● **Your goal**
In the records below, find the line containing "Given: Open the 22 個が使用中 cookies link". Restate it and all the lines after it exactly, and omit the rest.

- - -

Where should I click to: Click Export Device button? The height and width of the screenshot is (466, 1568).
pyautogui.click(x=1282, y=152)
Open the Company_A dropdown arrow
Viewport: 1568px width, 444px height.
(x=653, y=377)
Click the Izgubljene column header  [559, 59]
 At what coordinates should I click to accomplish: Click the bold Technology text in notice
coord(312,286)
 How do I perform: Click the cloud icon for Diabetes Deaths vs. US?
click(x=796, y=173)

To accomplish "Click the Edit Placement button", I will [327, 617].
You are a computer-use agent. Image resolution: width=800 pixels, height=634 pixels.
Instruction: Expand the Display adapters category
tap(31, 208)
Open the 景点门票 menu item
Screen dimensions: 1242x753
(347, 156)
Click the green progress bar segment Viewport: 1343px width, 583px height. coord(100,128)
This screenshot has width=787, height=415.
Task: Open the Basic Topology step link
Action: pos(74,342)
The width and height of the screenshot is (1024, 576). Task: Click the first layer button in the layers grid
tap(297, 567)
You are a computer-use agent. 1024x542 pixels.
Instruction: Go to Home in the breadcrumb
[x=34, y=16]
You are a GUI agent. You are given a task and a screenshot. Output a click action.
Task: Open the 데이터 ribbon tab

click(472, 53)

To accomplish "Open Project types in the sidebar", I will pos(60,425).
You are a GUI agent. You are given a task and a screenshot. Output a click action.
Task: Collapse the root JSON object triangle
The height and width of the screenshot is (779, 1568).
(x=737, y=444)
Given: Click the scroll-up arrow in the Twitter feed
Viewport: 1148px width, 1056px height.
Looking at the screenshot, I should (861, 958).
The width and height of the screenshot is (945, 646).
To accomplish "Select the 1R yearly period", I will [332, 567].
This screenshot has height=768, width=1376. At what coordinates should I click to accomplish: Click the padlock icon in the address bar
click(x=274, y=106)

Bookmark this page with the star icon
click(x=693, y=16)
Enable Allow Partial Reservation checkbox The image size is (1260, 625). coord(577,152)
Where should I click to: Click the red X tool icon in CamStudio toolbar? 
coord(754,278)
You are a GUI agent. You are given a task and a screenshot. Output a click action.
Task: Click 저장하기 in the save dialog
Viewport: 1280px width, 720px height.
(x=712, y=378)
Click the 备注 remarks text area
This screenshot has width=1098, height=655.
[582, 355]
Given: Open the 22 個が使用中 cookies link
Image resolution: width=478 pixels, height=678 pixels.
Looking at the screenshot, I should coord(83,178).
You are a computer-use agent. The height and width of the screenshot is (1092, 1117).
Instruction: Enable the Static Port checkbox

- - -

● **Result**
Given: Open the 22 個が使用中 cookies link
Image resolution: width=478 pixels, height=678 pixels.
Looking at the screenshot, I should coord(83,178).
You are a computer-use agent. The height and width of the screenshot is (1092, 1117).
Instruction: Enable the Static Port checkbox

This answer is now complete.